Over 800 athletes competed in aquatics, bocce ball, tennis and track and field events over the weekend.

More than 3,000 people were in attendance at UC Davis, which was an encouraging sign for Special Olympics Northern California, considering that this year's Winter Games was cancelled due to lack of funds.

"UC Davis went above and beyond," said Vice President of Public Relations and Communications Kirsten Cherry. "They not only provided fantastic competition facilities, but their staff pitched in after hours at no charge, and they provided some services completely gratis. We felt very welcome in the Davis community."

Traveling from 32 counties around Northern California, athletes qualified in regional competitions before being selected to represent their delegation at the Summer Games, which is the largest Special Olympics event held in Northern California every year.

At the opening ceremonies, a check of $889,263 was presented to Special Olympics Northern California CEO Rick Collett by law enforcement personnel, more than 500 of whom had taken part in the 700-mile running of the Olympics torch to UC Davis.

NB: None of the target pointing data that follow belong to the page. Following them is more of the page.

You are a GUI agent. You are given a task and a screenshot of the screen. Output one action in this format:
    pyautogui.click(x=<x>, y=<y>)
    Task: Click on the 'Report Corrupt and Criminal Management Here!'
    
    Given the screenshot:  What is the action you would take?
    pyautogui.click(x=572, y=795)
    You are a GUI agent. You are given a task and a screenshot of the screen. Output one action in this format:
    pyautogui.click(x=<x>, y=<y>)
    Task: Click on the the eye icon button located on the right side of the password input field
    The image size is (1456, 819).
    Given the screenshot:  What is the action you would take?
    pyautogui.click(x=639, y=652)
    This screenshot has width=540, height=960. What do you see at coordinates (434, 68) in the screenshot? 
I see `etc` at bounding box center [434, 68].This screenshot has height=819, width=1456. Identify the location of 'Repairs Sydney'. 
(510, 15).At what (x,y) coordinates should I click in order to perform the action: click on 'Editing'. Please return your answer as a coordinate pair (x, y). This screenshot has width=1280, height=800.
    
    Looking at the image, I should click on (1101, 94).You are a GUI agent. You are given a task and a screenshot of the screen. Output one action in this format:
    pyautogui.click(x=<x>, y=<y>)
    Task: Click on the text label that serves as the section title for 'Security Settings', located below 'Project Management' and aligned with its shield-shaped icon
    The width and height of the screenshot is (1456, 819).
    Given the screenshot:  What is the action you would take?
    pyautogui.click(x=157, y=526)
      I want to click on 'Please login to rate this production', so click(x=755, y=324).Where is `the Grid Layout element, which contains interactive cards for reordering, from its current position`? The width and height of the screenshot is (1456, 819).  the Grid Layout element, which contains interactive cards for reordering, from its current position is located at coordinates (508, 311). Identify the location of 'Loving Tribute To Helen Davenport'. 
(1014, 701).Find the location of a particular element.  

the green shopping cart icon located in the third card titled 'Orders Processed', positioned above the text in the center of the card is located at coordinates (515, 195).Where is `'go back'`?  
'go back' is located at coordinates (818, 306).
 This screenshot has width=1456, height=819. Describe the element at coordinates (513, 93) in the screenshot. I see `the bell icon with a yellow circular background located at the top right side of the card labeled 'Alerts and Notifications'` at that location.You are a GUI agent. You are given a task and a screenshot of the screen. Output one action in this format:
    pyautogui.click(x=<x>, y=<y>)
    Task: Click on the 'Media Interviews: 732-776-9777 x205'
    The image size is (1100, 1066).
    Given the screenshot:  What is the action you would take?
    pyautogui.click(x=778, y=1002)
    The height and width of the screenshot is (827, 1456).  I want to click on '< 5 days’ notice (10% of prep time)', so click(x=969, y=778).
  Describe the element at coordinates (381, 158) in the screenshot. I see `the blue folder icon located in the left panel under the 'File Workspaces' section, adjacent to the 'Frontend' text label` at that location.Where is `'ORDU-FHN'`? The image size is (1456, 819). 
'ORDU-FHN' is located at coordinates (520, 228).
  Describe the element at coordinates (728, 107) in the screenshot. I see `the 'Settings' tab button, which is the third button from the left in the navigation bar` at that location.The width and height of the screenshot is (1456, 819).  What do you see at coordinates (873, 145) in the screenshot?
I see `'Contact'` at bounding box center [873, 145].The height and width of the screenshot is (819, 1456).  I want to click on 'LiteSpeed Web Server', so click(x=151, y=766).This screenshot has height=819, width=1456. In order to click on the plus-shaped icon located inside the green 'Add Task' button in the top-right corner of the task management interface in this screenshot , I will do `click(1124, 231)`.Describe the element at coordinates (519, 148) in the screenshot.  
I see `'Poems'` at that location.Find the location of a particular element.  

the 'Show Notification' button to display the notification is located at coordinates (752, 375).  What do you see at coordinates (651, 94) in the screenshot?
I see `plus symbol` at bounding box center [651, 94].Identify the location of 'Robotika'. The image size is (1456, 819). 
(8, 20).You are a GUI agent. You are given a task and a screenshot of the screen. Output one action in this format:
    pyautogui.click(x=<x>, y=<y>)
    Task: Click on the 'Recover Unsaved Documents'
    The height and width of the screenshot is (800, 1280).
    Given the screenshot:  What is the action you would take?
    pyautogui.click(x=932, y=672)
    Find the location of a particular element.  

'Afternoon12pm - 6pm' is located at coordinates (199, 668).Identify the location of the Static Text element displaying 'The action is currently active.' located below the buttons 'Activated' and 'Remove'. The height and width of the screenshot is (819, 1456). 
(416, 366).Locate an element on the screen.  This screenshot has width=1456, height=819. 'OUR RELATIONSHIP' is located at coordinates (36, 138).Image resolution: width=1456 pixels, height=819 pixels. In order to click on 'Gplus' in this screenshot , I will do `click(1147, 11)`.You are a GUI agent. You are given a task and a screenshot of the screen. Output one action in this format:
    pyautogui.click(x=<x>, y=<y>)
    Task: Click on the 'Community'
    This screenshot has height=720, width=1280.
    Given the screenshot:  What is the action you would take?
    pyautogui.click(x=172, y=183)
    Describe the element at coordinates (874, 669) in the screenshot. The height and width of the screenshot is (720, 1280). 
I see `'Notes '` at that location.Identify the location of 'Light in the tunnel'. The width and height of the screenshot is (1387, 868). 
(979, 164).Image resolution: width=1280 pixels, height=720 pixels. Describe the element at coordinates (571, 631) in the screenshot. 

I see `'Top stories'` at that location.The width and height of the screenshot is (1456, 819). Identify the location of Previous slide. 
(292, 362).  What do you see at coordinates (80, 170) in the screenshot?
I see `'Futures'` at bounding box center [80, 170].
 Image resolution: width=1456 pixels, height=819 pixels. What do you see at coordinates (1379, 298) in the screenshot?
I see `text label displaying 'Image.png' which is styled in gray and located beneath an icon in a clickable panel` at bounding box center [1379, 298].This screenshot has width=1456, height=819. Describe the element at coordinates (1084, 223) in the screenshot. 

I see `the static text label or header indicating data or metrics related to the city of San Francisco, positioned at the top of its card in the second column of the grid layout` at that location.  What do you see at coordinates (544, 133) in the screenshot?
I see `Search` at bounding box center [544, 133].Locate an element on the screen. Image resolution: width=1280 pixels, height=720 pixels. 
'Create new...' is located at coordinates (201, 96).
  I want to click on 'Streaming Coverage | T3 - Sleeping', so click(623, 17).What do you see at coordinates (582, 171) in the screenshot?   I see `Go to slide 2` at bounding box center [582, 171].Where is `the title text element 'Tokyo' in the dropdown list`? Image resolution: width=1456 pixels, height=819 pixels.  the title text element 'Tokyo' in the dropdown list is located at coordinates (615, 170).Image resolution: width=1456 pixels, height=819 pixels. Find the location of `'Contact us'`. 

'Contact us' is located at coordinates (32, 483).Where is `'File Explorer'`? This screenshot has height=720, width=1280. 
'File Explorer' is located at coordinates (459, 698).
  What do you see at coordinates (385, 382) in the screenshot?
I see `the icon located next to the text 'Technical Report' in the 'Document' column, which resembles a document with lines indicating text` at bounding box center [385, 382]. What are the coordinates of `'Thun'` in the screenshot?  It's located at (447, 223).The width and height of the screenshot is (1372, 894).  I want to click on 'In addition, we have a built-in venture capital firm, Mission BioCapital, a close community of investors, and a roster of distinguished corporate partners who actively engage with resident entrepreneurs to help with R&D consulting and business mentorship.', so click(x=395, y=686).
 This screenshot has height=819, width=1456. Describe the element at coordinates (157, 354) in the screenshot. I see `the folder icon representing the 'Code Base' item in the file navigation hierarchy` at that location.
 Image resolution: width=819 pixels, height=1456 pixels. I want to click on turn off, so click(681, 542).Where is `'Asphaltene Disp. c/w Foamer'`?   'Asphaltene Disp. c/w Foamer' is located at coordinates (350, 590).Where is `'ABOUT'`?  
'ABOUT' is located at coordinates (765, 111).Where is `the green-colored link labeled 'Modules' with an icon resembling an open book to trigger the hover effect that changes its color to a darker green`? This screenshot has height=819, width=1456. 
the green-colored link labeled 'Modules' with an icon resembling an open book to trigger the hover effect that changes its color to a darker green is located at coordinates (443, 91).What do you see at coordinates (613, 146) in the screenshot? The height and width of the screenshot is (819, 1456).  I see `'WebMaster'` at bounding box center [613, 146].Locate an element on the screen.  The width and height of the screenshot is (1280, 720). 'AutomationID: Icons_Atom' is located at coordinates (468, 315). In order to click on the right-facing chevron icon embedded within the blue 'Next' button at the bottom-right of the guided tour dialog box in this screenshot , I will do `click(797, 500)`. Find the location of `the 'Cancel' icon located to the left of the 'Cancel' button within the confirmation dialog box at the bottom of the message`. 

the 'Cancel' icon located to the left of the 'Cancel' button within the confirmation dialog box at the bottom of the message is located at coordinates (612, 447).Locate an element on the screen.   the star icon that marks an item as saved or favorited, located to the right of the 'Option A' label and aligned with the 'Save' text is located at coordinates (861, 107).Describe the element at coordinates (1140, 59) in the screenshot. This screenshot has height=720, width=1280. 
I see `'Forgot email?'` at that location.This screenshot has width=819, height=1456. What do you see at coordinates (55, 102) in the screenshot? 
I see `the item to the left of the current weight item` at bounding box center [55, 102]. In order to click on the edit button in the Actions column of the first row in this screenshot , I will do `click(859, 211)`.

Athletes Jeffrey Brown from Yuba/Colusa Counties, Curtis Kanazawa (Santa Clara County), Zachare Kleinman (Contra Costa County) and Brian Reioux (Yolo County) had the honors of being the final torch bearers and lighting the cauldron.

Special Olympics Northern California is a free, year-round sports training and competition program for children and adults with developmental disabilities. More than 13,000 athletes compete in over 170 competitions throughout the region in 15 sports.